Count how many lines in the records below contain the word "screenshot" and reply with only that number.
— START Extracted data —
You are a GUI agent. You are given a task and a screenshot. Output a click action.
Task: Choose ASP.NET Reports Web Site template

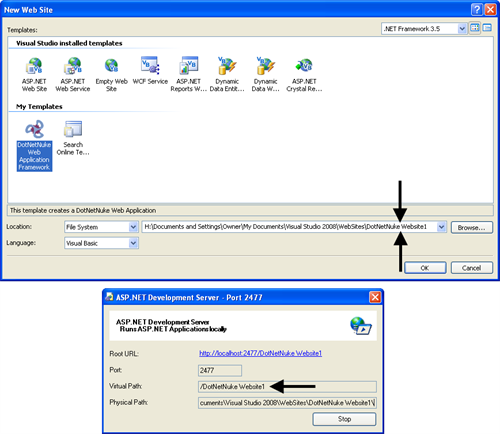coord(189,75)
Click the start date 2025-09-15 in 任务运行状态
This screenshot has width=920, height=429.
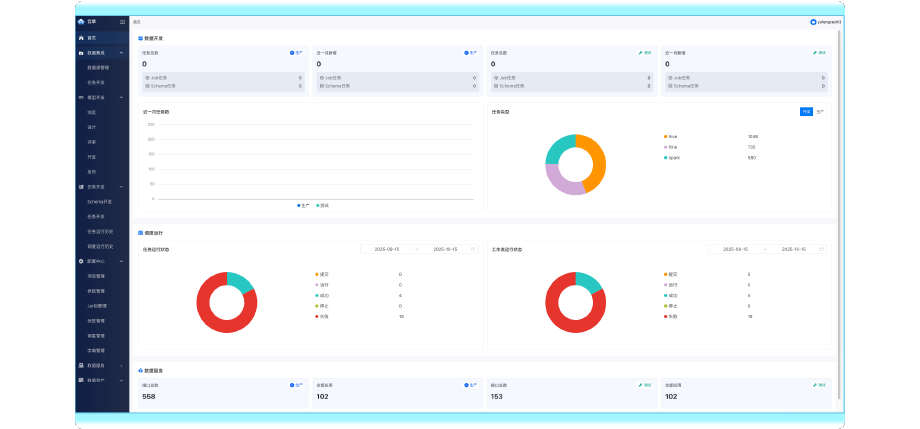(387, 249)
— END Extracted data —
Solution:
2